Tagged as: Three is a crowd, Troubled relationships, Trust issues<< Previous question   Next question >>
Question - (5 July 2008) 2 Answers - (Newest, 6 July 2008)
A female United Kingdom age 36-40, *_love1987 writes:

This is a bit confusing, but i'm sure its probabley happened to somebody out there.

I met somebody, and we began a sexual relationship. When we met i asked him if he was single, he said "i'm not ENTIRELY single" i asked what does that mean....meaning hes with somebody but theyre not happy or whatever.

Anyway, i started this "affair" and he became serious on me, we realised we had a good thing going, we had great friendship and were beginning to like each other. He demanded i stay faithful, even though he wasnt faithful to me or the other girl..he said if i were to be with another man than it would be over - no apologies accepted.

We got more and mroe attached, and he decided it was time for him to leave his girlfriend...ok all done...so i thought

one day i saw him in MY uni with another chick, and this chick was not the same ethnic group of the lady he said he was seeing before...not only that, this chick was heavily pregnant!! i found out he not only had one, but two girlfriends when he met me!!! amazing!!

also she was ready to pop, with child!

i was so shocked, had he told me this information, i wouldnt have got into this mess - one girl with a broken relationship i could handle, but not a woman carrying his kid - and whats worse, he said to me "when you ready to have one, let me know".

as i was already attached to him, we carried o nseeing each other, the baby was born and he began spending alot more time with me - we got more serious, were seen out in public together more etc

BUT, now its all creeping up on me, brought on by family issues i'm having. i always stay at is pad, and keep the key when he goes to work. he didnt come for his key one day, and he obviousley couldnt get in without it---found out he stayed overnight at his kids mothers house - he said he "fell asleep" (i've been hearing that a lot lately) i think its all bullsh*t and now dont trust anything he says. i phoned up the first girl, she has confirmed they arent together, but she knew about the woman he got pregnant and couldnt handle it (dont blame her) and she didnt believe that they wouldnt still be sleeping together...

and to be frank, nor do i, he says they arent but all i can do is believe him until proved otherwise.

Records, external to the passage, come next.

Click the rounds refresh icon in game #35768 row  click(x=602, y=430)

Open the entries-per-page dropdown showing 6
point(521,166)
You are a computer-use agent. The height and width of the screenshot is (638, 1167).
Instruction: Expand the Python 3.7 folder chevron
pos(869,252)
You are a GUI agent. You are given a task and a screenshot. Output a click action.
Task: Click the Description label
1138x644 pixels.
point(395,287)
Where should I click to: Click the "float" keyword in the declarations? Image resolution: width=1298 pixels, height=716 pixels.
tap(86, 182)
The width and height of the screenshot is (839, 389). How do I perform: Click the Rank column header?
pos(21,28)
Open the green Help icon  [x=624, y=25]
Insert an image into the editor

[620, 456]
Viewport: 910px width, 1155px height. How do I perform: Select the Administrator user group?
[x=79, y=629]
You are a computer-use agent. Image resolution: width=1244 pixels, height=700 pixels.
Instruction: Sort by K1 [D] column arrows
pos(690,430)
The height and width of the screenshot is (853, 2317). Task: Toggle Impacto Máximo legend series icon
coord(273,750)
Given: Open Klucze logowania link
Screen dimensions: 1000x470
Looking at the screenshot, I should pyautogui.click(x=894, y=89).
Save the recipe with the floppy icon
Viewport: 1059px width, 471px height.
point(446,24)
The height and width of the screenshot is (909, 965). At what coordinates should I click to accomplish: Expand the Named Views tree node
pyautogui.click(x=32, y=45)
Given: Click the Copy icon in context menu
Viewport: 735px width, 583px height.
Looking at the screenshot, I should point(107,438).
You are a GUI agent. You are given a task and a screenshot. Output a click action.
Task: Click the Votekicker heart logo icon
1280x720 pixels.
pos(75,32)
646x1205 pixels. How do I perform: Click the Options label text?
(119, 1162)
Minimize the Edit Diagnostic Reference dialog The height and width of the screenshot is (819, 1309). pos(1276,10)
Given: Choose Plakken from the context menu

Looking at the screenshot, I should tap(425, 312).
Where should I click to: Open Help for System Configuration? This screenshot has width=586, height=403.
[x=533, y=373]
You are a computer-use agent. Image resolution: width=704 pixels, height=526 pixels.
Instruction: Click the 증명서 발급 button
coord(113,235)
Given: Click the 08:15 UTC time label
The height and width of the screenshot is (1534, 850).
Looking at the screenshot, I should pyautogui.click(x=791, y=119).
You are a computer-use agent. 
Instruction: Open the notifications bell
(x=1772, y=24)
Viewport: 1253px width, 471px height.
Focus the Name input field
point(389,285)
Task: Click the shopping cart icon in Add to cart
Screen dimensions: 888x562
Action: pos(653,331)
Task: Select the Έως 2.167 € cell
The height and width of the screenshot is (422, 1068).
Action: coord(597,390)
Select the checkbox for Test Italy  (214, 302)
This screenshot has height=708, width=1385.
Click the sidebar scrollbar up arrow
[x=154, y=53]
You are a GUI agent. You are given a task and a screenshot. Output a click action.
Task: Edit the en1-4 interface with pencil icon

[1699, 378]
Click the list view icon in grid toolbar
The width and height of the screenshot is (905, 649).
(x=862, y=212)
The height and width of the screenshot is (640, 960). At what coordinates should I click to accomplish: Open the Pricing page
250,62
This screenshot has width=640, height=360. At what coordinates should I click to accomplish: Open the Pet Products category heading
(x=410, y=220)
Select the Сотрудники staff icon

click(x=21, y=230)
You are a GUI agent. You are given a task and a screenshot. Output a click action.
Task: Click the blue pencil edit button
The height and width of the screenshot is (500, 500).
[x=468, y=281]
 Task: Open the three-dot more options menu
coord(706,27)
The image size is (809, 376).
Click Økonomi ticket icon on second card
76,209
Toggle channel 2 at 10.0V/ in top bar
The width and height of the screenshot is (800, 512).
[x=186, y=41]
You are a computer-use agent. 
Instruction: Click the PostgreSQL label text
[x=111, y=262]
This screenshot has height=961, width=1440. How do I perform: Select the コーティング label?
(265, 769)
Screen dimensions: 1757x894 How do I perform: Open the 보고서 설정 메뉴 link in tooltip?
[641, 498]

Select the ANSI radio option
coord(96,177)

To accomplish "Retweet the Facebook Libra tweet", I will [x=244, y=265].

I dont know if he loves her, but hes sure happy to have a baby (of course) and he loves children, i can see him having plenty more

but my question is, where do i go from here? i have opted out and asked for time out for a few days (we speak upto 8x a day, i need some silence) i need to clarify with my head and senses what i'm going to do

i dont think i want a man who occasionally sleeps at his childs mothers house - why does he need to do that forrr??

he has no intention of moving in (having a live-in) relationship with her. we have only been together 6 months, i found out a month before the kid was born about the whole thing -- he said if he told me before he was certain i wouldnt have been with him (well duh!! with kids involved i dont get involved) so at the moment i feel tricked and my other issues are making this one seem like i really dont need it

i care for him , and he cares for me - he is there for a shoulder to cry on and there when it rains and i dont want to get wet coming home from work, there for laughs, sex everything - but i cant help but think this would be so perfect without this drama

what am i to do?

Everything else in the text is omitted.